First, I don’t know shit about marriage.

Second, I somehow ended up in a happy one.

Overall. Generally speaking. Mostly.

As you may have observed, cohabitating with one human is never fun all the time and anyone who says it is is definitely lying. I realize these fabricators seem real on Instagram with their sun-kissed beach photos, but All-the-Time-Blissful Marriage is not a fucking thing.

Generally Happy with your Life Partner, though, IS a thing.

And that’s the thing I have.

 

I’m not sure how or why we ended up here, and while I’d like to say we fell in love got married bought a house and built a life in some organized trajectory of soul-mate goal-setting, the truth is we did everything wrong.IMG_8045

Well, apparently not everything. I mean, look at George. >>>

We met too soon, had a kid too early, and separated for a year or two, here and there. And yet, on December 19 we will celebrate our 14th anniversary, and I will probably think “Well I’ll be damned, I’m happy,” and I love him, a lot, even more than 14 years ago, which surprises me, and feels odd.

Sometimes, I want to kick him in the shins because he drives me around the bend. But I don’t want him gone. And I never think of my life without him because I don’t want it. At the last, he’s my best friend, and I like hanging out with him, and I like the life we’ve got going together, and that’s enough for me.

So I don’t know if people can be in love forever. I don’t know much about marriage or love, but I’ll tell you everything I’ve learned so far.

 

I think we’re sold a lie about marriage and romance.

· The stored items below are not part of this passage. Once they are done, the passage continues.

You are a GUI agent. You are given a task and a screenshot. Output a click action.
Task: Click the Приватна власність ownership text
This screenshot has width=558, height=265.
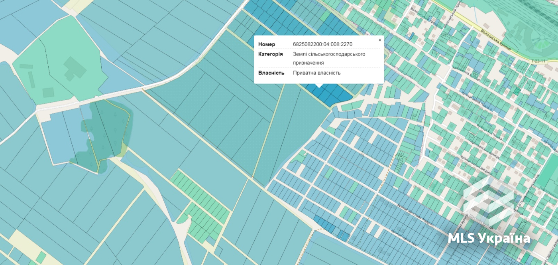[x=316, y=73]
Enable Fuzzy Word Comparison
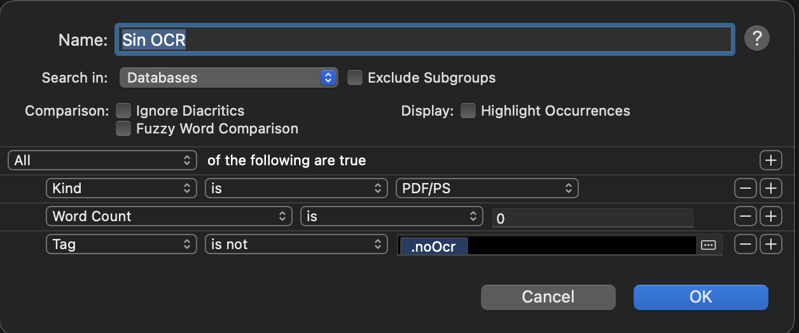 coord(123,128)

I think it starts with romantic comedies. I think we grow to believe “real love” looks like the first 6 months of a relationship extended over a lifetime.

I think that’s bullshit.

I think we’re told that if our love doesn’t look like the end of a Meg Ryan movie, all the time, even 7 years into it, there’s something wrong with our relationship, when actually nobody’s love looks like that. So in other words, YES, there is in fact something wrong with it.

There is always something wrong with it. The point is to get okay with the shit that’s wrong, or leave. We spend so much time trying to “fix” what’s wrong. What about asking ourselves “Can I live with what’s wrong?” And if the answer is “no,” then I guess we work like hell to get better, or we leave.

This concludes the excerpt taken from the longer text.